When it comes to this command:
modunload -i $(echo $(modinfo |grep "sg (SCSA" |awk '{print $1}'))
Looks like I got the syntax wrong or something, keeps coming back with :
usage: modunload -i <module_id> [-e <exec_file>]
I'm not very skilled when it comes to coding, so I copied your command verbatim. Was that what you were implying?
01-08-2013 05:40 PM
Did you run cfgadm with "-al -o show_FCP_dev" argments(cfgadm -al -o show_FCP_dev)? No lun# is displayed in your output, and device condition is displayed as "failed".
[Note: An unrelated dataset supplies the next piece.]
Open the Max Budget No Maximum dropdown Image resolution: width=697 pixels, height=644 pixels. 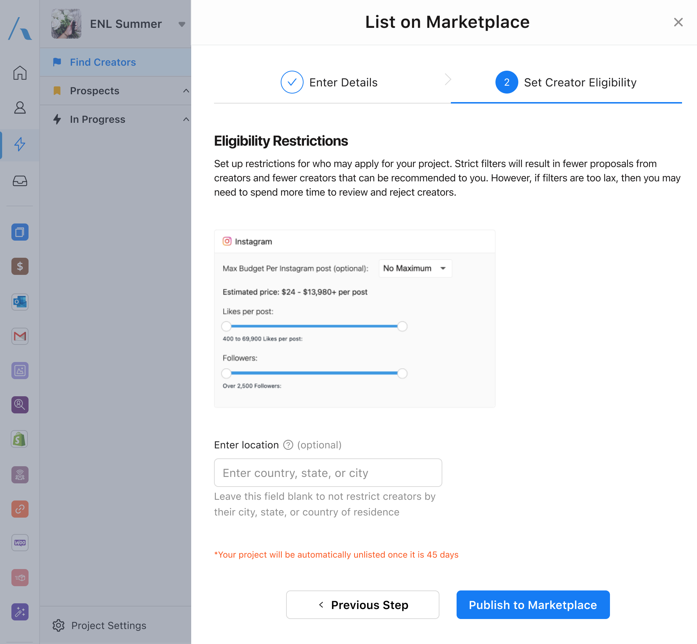415,268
Here is an output of "cfgadm -al -o show_FCP_dev" in my working environment.
<pre>
# cfgadm -al -o show_FCP_dev
Ap_Id Type Receptacle Occupant Condition
c2 fc-fabric connected configured unknown
c2::5001a4bcf8d18000,0 med-changer connected configured unknown
c2::5001a4bcf8d18000,1 tape connected configured unknown
c2::5001a4bcf8d18000,2 tape connected configured unknown
c3 fc connected unconfigured unknown
</pre>
BTW, somehow link of emlxs1 continue to go up and down. You should check HBA hardware, HBA driver, SAN swithch or so first.
01-08-2013 05:44 PM
modunload -i $(echo $(modinfo |grep "sg (SCSA" |awk '{print $1}'))
Looks like I got the syntax wrong or something, keeps coming back with :
usage: modunload -i <module_id> [-e <exec_file>]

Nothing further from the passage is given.